20170501-bc-weather-1

One-year-old Mia Sanchez gets some of the first splashes of the year as she dips into the creek at the Park at Riverwalk with family friend Luis Avila on Monday afternoon. Temperatures are expected to climb well into the 90s before cooling considerably this weekend.

Henry A. Barrios/The Californian

Have you ever noticed that sometimes the month of May doesn’t seem to know whether it wants to be spring or summer?

Well, get ready for another week of May’s identity crisis as temperatures creep up toward triple digits during the week, then plummet during a potentially drizzly weekend.

“May is a very changeable month,” said Cindy Bean, a meteorologist at the National Weather Service’s Hanford station. “We can often look forward to a roller-coaster ride in May.”

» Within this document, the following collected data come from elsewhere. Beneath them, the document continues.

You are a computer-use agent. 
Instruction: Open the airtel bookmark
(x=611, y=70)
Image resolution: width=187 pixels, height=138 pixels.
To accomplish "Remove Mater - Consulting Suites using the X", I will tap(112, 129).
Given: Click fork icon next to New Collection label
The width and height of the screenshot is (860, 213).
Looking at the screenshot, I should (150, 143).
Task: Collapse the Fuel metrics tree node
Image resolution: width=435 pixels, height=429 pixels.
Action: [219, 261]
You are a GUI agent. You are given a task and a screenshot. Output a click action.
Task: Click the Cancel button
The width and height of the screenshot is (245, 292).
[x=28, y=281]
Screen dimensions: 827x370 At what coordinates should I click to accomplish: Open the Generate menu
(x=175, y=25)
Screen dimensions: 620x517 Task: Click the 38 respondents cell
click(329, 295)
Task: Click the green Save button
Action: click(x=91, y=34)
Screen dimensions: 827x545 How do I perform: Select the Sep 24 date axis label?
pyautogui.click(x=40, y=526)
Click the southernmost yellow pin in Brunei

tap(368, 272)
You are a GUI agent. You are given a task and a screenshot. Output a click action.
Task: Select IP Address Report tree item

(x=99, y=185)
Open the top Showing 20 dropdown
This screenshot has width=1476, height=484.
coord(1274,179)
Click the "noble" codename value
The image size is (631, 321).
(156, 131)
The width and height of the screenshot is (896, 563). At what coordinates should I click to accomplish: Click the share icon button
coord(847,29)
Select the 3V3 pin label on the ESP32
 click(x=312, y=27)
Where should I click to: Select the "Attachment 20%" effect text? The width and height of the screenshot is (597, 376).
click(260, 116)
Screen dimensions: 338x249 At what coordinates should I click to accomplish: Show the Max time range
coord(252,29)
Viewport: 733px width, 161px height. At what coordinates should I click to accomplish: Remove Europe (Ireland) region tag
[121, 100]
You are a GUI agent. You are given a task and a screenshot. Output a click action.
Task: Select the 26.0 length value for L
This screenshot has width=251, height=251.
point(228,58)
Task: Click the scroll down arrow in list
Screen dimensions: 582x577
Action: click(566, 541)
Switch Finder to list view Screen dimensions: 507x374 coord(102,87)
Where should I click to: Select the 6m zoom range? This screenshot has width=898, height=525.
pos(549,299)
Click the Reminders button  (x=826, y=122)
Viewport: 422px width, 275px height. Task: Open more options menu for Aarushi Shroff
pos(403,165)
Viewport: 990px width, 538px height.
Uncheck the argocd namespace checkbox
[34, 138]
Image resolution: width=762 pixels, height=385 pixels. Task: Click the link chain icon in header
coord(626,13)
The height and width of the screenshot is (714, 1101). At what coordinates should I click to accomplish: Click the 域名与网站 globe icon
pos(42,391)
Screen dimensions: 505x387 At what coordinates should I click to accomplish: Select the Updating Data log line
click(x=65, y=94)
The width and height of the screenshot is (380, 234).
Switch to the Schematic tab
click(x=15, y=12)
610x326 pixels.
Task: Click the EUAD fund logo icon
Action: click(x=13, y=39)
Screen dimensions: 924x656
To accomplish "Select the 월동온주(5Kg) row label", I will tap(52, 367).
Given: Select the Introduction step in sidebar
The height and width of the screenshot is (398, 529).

Beginning today, and continuing Wednesday and Thursday, Bakersfield will be more summerlike, as high temperatures soar to between 15 and 20 degrees above normal.

But the high temps won’t just cause residents to kick on their air conditioners. Warmer days and nights in the Sierra Nevada mountains are expected to bring about significant melting of this year’s massive snowpack, causing California rivers to surge and possibly overflow their banks — not just this week, but for weeks to come.

Water safety should be on the minds of anyone thinking about playing in any of these rivers, including the mighty Kern, Bean said.

Kern River Water Master Dana Munn wasn’t worried Monday. For one, Isabella Lake stood at less than 271,000 acre feet Monday, giving Munn more than 90,000 acre feet of wiggle room before reaching the “restricted pool” limit of about 363,000 acre feet set by the U.S. Army Corps of Engineers.

Before the restriction was put in place, the lake’s capacity was 568,000 acre feet. But it will remain at a reduced capacity until the Corps’ dam improvement project is complete.

Every week, Munn receives snowmelt estimates from the state Department of Water Resources. Those estimates are plugged into a computer model, and the lake and river are managed based on that information, combined with the needs of downstream users and other factors.

“It’s a moving target,” Munn said.

Indeed. After the expected three-day heat wave — highs in Bakersfield should reach 97 on Wednesday and Thursday — a low-pressure system from the Gulf of Alaska is expected to drop into California, cooling things off dramatically.

Late Friday through the weekend, unsettled weather is expected, with a high of 90 on Friday, 76 on Saturday and 74 on Sunday, Bean said.

Bakersfield has only a slight chance of seeing any rain — a 20-percent likelihood — with the best chance coming on Sunday. Snow levels in the mountains are expected to drop to between 6,000 and 7,000 feet.

But it’s May, after all, so you never know.